An import log file is generated showing any warnings and errors encountered during the import process. The user is advised to check the log for debugging issues. |
1. Importing data into a network
The import features presented in this section only apply to a network and associated objects. These features can be accessed using Import in the data panel under the Network tab.
1.1. Network import file
The network import template file is an Excel file that allows defining the properties for each object in a network. Figure 2 shows the sub-menus for the different network types when selecting the option. The template is organized around several sheets for each object type belonging to the network. However, these sheets can be categorized into two groups: the Information sheet and the Unit information sheet define the "Information group", while all remaining object sheets define the "Objects group". Templates are different per network type (GNET, ENET, etc.).
When importing a network, SAInt requires the user to specify a folder where to save the new system. Unlike when creating a new network, the name of the folder selected does not determine the name of the imported network. The name of the imported network is a mandatory parameter in the template, and SAInt uses the user-specified value to name the network.
Furthermore, if the user specifies the same folder for the same import template multiple times, SAInt does not overwrite the imported network but adds "_1" at the end of the network name. In this way each import action results in the creation of a network.

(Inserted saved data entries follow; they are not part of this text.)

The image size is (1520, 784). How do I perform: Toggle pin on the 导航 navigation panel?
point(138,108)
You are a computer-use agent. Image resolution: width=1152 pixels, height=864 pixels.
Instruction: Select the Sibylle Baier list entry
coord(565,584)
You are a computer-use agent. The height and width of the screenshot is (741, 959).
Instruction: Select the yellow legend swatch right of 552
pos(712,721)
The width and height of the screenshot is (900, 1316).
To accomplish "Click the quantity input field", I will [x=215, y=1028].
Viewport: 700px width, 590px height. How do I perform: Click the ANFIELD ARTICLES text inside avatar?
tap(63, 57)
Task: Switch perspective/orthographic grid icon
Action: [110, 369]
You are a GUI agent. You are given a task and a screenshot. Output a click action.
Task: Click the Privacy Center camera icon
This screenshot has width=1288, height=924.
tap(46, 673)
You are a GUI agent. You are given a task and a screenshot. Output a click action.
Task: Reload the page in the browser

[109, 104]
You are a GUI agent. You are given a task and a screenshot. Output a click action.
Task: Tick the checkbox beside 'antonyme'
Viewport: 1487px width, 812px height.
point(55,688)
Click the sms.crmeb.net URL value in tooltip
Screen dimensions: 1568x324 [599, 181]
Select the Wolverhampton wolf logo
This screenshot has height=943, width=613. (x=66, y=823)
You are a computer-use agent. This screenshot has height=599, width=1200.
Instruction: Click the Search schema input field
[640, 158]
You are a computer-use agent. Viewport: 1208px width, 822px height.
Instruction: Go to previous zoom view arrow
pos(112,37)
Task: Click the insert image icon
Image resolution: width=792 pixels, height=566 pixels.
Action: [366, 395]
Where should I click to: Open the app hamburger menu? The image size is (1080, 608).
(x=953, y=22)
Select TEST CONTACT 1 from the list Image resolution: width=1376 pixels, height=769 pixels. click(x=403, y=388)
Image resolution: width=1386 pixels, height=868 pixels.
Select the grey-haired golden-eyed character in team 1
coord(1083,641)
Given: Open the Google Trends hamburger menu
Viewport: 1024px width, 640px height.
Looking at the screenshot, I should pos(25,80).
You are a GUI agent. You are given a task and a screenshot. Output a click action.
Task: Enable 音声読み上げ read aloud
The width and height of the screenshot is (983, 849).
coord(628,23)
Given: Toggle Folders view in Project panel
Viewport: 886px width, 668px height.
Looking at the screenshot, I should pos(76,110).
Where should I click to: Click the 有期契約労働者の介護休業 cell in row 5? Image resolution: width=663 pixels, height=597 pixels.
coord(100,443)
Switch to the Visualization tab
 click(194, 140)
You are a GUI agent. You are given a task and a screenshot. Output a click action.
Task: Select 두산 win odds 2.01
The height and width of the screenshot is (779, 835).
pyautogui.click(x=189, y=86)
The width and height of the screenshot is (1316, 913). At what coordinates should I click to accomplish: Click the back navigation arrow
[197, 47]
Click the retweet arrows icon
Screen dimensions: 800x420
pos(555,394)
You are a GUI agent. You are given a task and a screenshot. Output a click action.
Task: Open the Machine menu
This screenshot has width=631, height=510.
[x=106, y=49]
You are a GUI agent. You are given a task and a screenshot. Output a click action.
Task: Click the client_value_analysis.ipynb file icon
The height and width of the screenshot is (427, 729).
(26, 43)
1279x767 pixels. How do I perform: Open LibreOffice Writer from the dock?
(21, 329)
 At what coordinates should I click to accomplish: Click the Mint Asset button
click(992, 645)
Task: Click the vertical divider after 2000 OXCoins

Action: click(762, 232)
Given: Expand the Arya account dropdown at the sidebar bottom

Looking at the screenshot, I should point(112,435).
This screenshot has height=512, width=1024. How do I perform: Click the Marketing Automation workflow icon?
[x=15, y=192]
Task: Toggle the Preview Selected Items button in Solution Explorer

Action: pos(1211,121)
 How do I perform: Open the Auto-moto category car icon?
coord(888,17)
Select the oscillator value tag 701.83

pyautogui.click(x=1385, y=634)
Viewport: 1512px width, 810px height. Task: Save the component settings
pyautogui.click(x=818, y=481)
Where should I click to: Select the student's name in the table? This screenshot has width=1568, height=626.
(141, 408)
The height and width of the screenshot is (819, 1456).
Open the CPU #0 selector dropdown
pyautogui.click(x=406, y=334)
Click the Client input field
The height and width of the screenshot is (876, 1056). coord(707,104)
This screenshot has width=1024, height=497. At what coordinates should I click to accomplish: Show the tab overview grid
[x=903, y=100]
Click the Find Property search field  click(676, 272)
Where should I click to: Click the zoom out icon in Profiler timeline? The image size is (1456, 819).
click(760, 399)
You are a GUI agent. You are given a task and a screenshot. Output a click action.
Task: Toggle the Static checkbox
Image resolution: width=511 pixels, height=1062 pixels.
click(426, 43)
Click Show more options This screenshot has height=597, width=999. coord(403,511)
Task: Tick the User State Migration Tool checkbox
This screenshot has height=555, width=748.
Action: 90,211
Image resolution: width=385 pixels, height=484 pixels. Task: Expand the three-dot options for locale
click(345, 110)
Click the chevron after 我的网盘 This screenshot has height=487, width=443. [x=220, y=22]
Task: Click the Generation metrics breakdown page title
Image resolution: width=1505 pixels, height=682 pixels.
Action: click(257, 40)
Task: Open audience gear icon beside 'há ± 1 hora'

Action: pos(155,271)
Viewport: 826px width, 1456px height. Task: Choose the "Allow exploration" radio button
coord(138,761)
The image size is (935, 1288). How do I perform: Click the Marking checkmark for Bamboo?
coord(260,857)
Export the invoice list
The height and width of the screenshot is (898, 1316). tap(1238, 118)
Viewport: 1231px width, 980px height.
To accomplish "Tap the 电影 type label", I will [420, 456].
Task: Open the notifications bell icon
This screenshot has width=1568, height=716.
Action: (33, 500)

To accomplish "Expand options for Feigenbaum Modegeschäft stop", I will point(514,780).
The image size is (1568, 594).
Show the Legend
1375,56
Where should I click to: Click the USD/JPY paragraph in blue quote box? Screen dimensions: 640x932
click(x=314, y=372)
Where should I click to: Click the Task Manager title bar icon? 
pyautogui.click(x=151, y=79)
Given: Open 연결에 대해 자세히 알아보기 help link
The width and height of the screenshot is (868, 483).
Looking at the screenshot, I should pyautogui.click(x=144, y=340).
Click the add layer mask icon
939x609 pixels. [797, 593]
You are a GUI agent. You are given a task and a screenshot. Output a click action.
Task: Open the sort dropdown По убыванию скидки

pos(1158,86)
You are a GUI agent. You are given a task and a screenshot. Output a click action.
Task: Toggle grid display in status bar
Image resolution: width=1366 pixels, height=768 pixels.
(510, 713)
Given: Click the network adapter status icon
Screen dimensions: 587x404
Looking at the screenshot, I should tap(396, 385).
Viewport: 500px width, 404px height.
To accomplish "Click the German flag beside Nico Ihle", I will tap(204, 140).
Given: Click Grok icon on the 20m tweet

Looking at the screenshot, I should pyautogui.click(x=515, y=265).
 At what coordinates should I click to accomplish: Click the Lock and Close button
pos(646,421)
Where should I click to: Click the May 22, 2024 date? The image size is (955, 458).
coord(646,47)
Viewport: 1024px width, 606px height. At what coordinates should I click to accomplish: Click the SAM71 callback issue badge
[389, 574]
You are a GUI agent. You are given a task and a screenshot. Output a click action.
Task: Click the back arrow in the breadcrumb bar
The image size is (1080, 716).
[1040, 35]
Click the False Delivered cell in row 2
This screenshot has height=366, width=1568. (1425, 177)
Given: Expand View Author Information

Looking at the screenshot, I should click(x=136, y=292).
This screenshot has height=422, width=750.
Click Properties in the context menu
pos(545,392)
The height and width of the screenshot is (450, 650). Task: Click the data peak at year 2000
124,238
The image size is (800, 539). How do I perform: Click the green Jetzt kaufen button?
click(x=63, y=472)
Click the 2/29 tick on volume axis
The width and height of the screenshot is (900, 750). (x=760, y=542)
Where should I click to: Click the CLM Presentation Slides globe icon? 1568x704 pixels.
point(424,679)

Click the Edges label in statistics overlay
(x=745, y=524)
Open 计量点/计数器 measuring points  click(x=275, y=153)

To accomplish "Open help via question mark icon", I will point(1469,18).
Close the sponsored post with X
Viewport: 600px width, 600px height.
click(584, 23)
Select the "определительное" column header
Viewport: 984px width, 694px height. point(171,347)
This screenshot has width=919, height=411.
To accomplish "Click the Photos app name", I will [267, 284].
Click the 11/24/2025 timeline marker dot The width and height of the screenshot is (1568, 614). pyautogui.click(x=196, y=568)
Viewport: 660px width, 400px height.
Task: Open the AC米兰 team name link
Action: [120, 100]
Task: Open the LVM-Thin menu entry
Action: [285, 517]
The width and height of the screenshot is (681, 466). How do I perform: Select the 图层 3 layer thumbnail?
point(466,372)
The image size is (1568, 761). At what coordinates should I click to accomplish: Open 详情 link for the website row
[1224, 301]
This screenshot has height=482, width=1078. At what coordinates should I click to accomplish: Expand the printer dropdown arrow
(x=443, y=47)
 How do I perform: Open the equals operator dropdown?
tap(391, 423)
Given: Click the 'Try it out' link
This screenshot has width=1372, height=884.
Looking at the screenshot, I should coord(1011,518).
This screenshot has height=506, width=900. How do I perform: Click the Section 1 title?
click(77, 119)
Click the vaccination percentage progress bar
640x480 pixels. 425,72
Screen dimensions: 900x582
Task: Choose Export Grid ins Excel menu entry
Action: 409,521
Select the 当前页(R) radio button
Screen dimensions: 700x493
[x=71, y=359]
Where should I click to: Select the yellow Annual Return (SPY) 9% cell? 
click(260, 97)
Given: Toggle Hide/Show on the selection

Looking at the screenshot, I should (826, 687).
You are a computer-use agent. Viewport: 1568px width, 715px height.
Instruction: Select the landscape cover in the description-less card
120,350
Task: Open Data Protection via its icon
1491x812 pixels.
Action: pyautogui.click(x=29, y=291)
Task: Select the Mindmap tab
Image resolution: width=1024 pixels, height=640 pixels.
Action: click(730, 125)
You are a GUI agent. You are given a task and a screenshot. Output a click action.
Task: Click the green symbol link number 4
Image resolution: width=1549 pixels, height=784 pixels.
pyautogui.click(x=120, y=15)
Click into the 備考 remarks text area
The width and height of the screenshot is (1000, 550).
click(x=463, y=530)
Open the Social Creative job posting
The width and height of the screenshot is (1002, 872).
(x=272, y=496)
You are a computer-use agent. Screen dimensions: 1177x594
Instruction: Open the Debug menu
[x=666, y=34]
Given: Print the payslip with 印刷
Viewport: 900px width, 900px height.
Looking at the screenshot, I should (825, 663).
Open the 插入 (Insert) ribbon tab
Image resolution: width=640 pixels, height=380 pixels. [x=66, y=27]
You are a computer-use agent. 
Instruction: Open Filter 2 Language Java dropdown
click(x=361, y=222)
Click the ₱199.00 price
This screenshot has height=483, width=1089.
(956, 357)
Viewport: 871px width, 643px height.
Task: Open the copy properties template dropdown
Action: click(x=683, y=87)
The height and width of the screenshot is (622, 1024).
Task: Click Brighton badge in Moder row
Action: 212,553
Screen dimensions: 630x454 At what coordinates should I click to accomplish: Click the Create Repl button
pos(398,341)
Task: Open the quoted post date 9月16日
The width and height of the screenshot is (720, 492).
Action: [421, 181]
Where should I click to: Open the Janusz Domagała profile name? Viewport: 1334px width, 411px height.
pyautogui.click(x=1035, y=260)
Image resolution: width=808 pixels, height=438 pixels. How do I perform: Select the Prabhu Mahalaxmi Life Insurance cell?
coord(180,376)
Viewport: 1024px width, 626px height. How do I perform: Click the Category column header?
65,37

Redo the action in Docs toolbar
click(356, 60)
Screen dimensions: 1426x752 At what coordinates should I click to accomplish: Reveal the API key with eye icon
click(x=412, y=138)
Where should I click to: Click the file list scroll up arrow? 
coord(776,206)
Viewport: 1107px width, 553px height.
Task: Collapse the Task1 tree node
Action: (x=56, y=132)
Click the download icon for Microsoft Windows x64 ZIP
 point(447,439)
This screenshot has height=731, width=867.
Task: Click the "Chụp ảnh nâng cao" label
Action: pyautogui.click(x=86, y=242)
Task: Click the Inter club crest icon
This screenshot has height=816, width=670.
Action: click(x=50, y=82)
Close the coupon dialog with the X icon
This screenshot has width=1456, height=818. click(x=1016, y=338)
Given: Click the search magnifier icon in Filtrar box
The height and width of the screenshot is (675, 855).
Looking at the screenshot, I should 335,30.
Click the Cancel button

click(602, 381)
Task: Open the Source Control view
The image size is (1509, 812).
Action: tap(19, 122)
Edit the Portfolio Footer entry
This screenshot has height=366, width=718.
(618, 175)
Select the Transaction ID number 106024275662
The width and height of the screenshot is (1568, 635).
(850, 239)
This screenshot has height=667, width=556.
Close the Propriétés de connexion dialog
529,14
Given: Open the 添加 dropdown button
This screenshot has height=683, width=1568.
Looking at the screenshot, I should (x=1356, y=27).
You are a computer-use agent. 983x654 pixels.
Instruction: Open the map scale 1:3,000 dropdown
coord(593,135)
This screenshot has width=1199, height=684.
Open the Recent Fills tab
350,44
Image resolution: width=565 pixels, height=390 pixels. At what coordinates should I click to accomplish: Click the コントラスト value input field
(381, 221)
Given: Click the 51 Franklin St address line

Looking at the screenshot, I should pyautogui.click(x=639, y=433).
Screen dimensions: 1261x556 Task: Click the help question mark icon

Network import files require a minimum of 1 branch connecting 2 nodes. |
1.1.1. Information sheet
The information sheet provides an overview of all the objects' properties, unit type, default values, the applicable scenario type, and the mandatory field for each object. The information sheet is not imported into SAInt. Relevant fields are:
- Extension
-
The extension refers to the properties that can be included for each object.
- Display name
-
The name displayed in the property editor for the objects' properties.
- Description
-
The description of the different object properties included in the network.
- UnitType
-
The type of units associated with the different object properties.
- Default value
-
The default values assigned to the different object properties.
- Applicable for scenario type
-
The list of different scenario types where the object properties are applicable.
- Required
-
Defines the mandatory properties of each object type.
|
1.1.2. Unit information sheet
The UNITINFO
sheet provides the user with the available units associated with each unit type. The units in the objects' sheet are specified using square brackets (e.g., cubic meter [m³], US Dollar per Mega Watt hour [$/MWh], EU Euro per Mega Watt hour [€/MWh], etc.). The short form used in SAInt tries to match as much as possible the symbol commonly used in the SI or Imperial system, but differences are possible.
1.1.3. Objects sheet
The objects sheets show all the corresponding properties for each object associated with a network type (e.g., ENET, ESUB, GSUP). Each object type has its own Excel sheet in the template file. The header row of an object sheet describes all the properties, units, and default values of the object, which the user can specify in the network import file. The user is invited to use the header rows as guidelines to define the different properties of any object. The header cells generally use the following convention: "PropertyExtension [unit] = DefaultValue". The user can create a new object by entering the object properties under each corresponding header in a new row. The mandatory properties are highlighted in bold. For optional properties, if no value is entered, they are imported with default values and units.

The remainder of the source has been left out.